Extract each line from the entries below that has the string "agent" in it.

*** Opening RECORDS TO PROCESS ***

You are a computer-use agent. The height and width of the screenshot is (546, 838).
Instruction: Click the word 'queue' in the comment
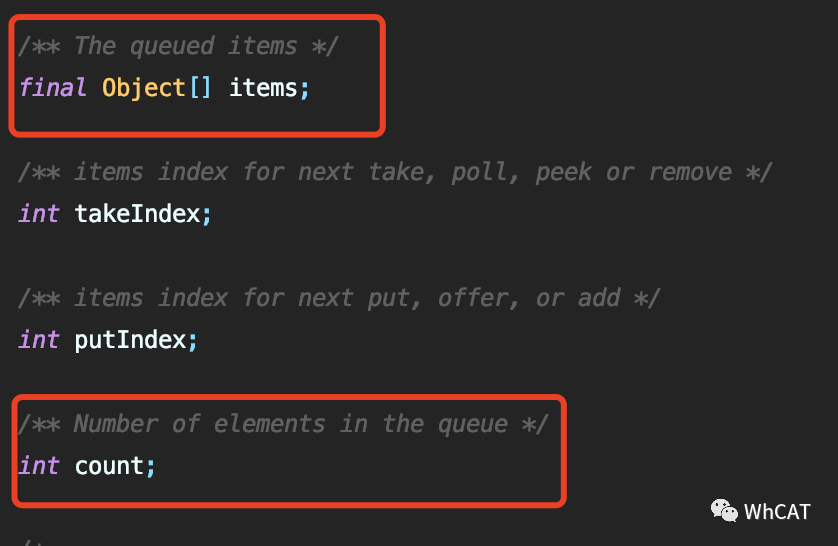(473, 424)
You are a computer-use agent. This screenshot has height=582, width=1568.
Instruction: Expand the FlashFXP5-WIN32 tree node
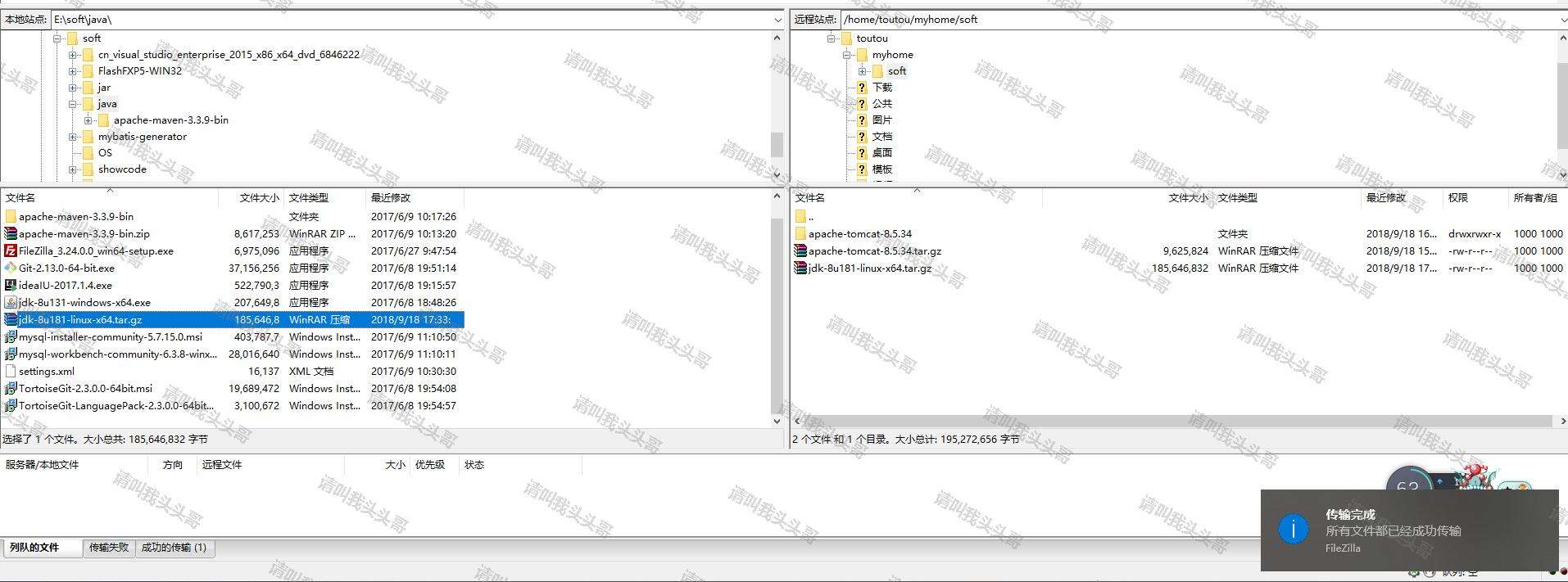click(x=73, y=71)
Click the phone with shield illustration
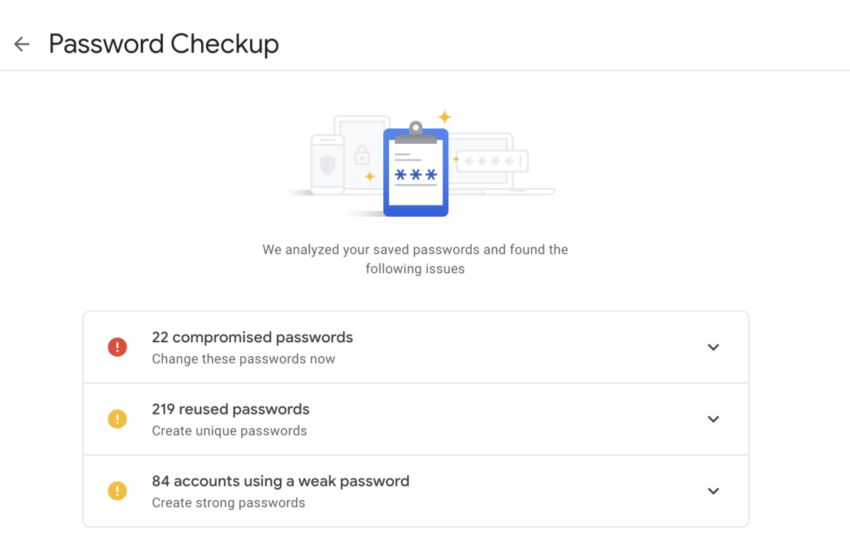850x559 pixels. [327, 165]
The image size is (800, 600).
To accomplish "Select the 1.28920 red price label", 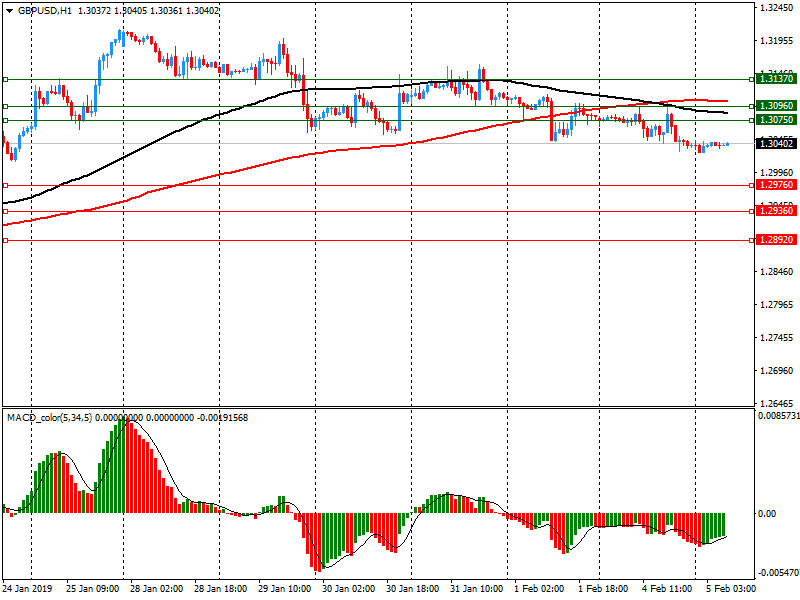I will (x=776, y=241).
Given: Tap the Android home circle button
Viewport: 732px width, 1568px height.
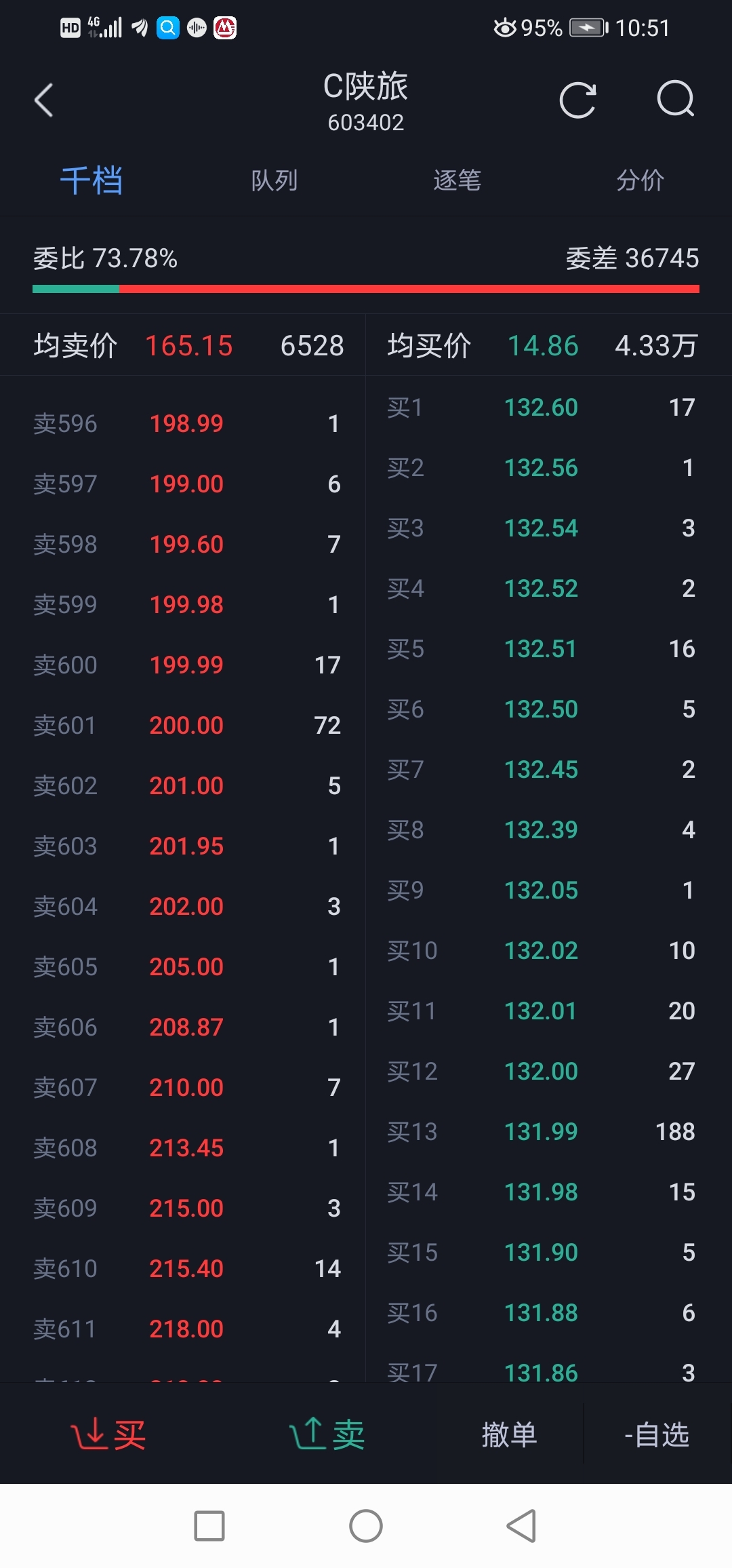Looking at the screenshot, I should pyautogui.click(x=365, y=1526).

*** Closing RECORDS TO PROCESS ***
*** Opening RECORDS TO PROCESS ***

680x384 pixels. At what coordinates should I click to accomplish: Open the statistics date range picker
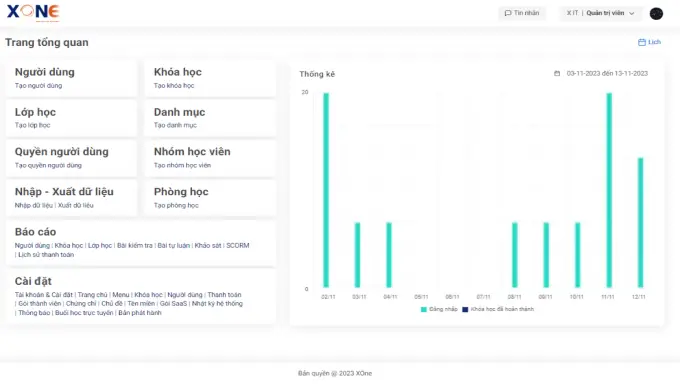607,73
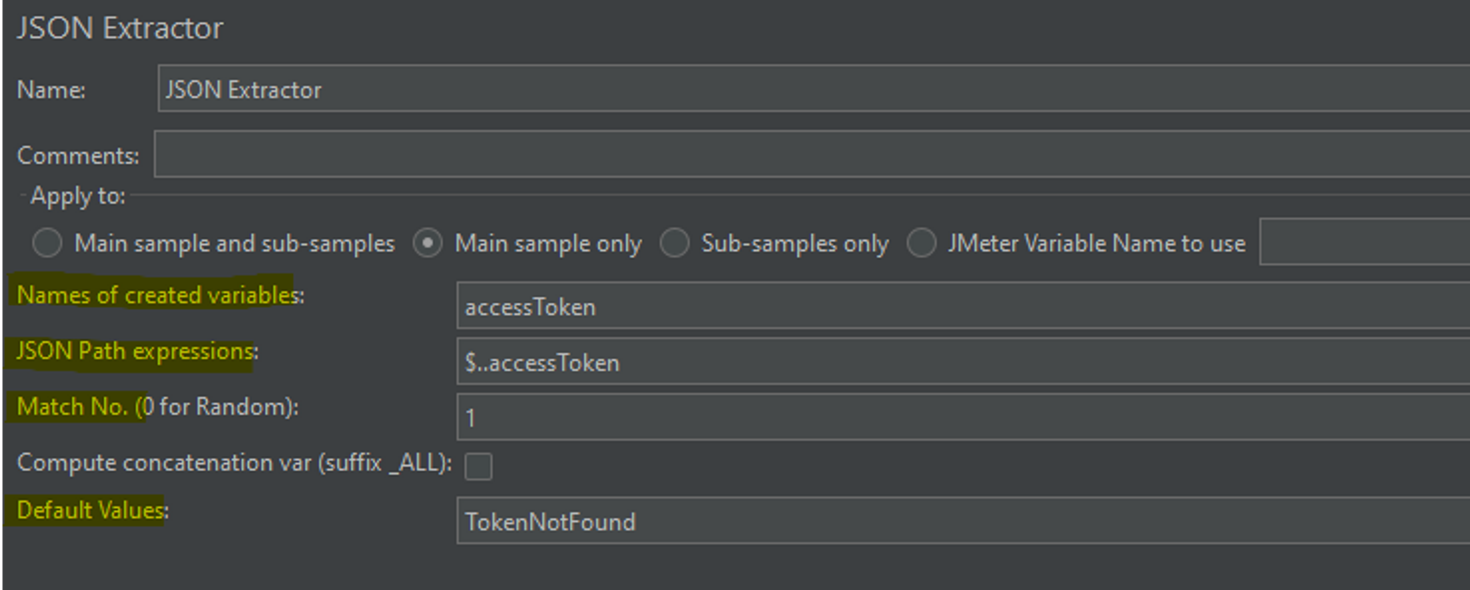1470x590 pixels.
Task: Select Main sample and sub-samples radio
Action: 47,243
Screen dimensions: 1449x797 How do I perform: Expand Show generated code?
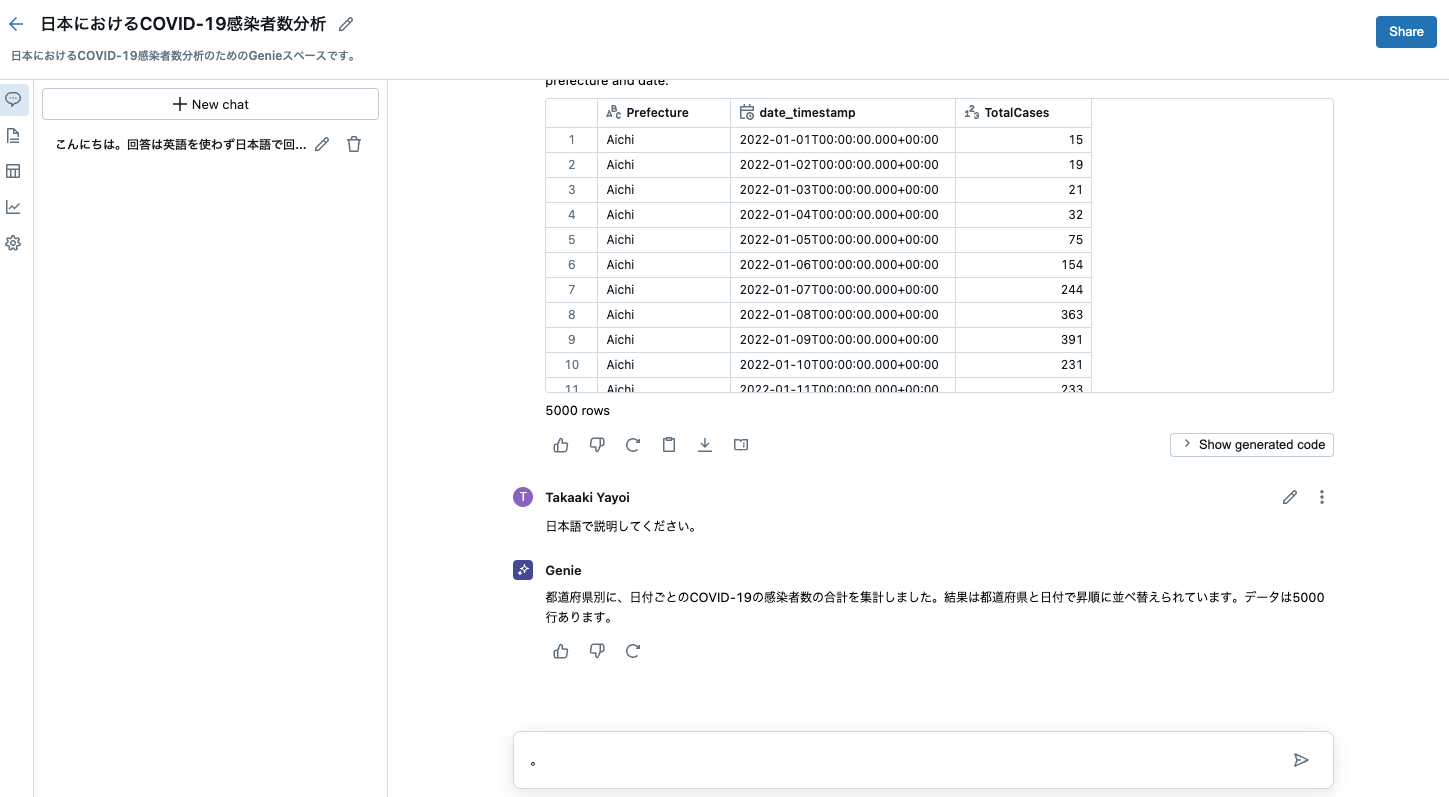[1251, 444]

*** Closing RECORDS TO PROCESS ***
*** Opening RECORDS TO PROCESS ***

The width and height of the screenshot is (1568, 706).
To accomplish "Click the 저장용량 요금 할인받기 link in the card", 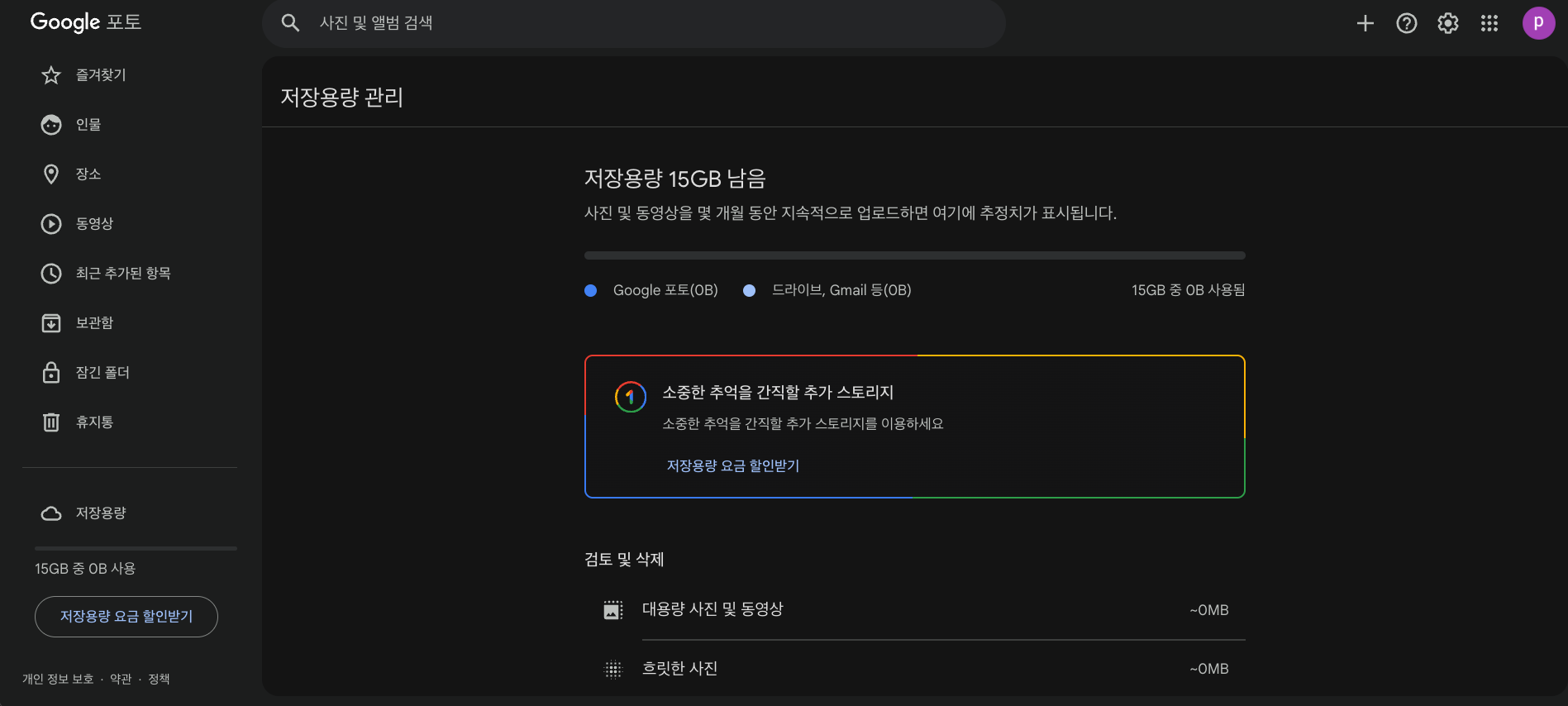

*** Closing RECORDS TO PROCESS ***

### ANSWER BELOW:
You are a computer-use agent. The height and width of the screenshot is (546, 838).
You are a computer-use agent. This screenshot has height=582, width=1568.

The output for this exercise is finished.